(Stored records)
┌──

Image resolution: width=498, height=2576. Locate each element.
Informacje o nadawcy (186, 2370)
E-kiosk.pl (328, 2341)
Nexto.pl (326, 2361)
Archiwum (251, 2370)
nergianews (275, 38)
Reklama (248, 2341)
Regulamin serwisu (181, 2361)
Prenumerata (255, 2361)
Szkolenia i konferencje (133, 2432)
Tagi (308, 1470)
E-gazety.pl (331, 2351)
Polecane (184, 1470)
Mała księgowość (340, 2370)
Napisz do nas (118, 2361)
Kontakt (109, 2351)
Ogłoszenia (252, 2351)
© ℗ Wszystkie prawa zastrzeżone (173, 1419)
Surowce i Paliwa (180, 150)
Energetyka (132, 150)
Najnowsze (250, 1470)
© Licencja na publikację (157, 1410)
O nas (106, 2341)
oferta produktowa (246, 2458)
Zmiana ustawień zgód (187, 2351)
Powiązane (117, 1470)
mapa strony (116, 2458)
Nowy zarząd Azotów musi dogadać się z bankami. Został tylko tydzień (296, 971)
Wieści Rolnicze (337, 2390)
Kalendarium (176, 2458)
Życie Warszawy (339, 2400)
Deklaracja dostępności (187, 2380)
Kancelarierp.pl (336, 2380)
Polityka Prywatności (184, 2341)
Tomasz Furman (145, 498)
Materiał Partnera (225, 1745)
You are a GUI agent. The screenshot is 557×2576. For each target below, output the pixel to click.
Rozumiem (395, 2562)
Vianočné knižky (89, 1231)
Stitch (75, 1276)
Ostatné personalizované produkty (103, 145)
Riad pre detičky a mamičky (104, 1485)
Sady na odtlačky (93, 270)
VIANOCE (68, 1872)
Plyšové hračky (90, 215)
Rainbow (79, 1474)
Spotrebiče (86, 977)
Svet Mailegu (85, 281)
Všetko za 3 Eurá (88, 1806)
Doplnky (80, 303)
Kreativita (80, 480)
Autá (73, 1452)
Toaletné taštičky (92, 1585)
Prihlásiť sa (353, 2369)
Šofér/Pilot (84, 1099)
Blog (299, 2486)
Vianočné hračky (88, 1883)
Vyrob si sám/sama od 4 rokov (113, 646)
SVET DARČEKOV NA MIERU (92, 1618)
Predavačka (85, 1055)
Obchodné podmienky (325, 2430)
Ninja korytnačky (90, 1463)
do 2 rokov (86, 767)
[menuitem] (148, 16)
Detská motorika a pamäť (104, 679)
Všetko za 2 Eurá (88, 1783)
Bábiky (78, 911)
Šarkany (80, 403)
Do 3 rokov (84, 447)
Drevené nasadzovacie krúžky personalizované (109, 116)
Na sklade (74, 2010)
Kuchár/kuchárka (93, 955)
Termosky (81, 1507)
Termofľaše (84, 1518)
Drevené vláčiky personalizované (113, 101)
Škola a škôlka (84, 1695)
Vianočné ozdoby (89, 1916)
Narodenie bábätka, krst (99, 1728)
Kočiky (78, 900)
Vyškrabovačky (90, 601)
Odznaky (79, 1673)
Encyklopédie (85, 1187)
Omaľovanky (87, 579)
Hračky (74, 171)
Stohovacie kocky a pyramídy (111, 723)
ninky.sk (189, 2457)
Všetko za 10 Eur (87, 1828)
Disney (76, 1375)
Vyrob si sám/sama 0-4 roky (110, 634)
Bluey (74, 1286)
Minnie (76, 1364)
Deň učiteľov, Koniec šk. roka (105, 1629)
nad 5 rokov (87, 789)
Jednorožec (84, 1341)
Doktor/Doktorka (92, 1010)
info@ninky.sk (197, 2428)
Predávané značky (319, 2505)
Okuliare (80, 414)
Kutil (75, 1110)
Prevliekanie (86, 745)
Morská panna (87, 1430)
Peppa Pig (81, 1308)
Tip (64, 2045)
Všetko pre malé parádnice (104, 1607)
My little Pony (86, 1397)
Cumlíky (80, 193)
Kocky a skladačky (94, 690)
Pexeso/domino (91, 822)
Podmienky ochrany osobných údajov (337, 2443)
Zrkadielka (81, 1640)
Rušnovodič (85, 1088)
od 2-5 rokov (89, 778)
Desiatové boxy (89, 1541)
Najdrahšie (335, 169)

└──

:: DIRECTIONS ::
In the records above, locate every line with the string "personalizované" and copy it.

:: WORKED SOLUTION ::
Ostatné personalizované produkty (103, 145)
Drevené nasadzovacie krúžky personalizované (109, 116)
Drevené vláčiky personalizované (113, 101)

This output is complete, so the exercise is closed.